> _Work instructions_: Would you please return only the lines from the one with "This screenshot has width=265, height=488." through the last line of the records below, leaving the pictures out?

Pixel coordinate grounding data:
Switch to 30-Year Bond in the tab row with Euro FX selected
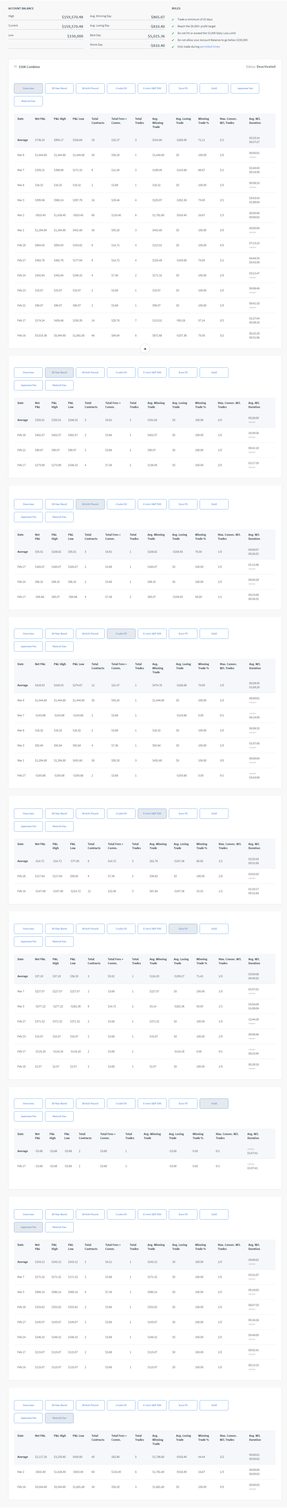pos(59,928)
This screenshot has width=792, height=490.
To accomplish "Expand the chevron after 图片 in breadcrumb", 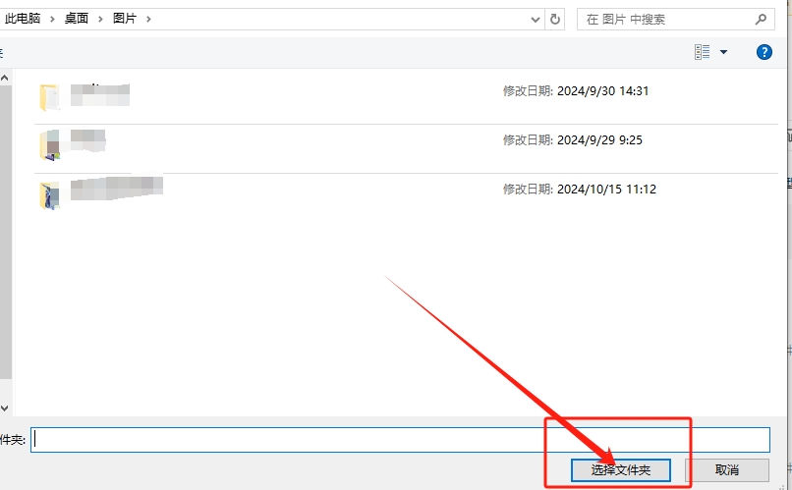I will pyautogui.click(x=148, y=19).
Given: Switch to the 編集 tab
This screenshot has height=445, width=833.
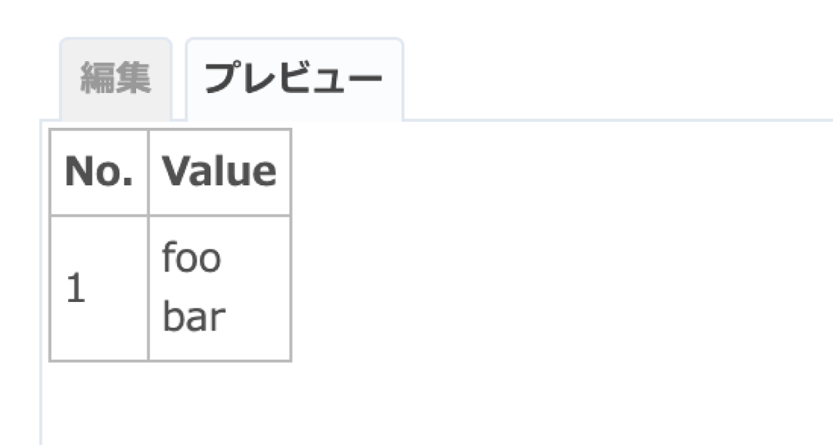Looking at the screenshot, I should pos(115,78).
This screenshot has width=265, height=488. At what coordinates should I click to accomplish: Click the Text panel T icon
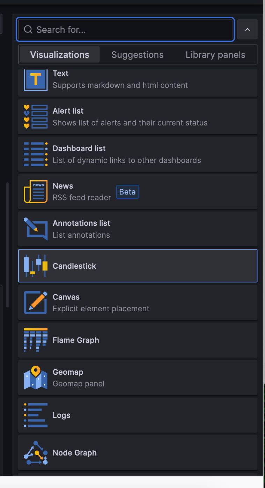coord(36,79)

> _Your response_:
This screenshot has width=265, height=488. At what coordinates should I click to accomplish: Click the Text panel T icon
coord(36,79)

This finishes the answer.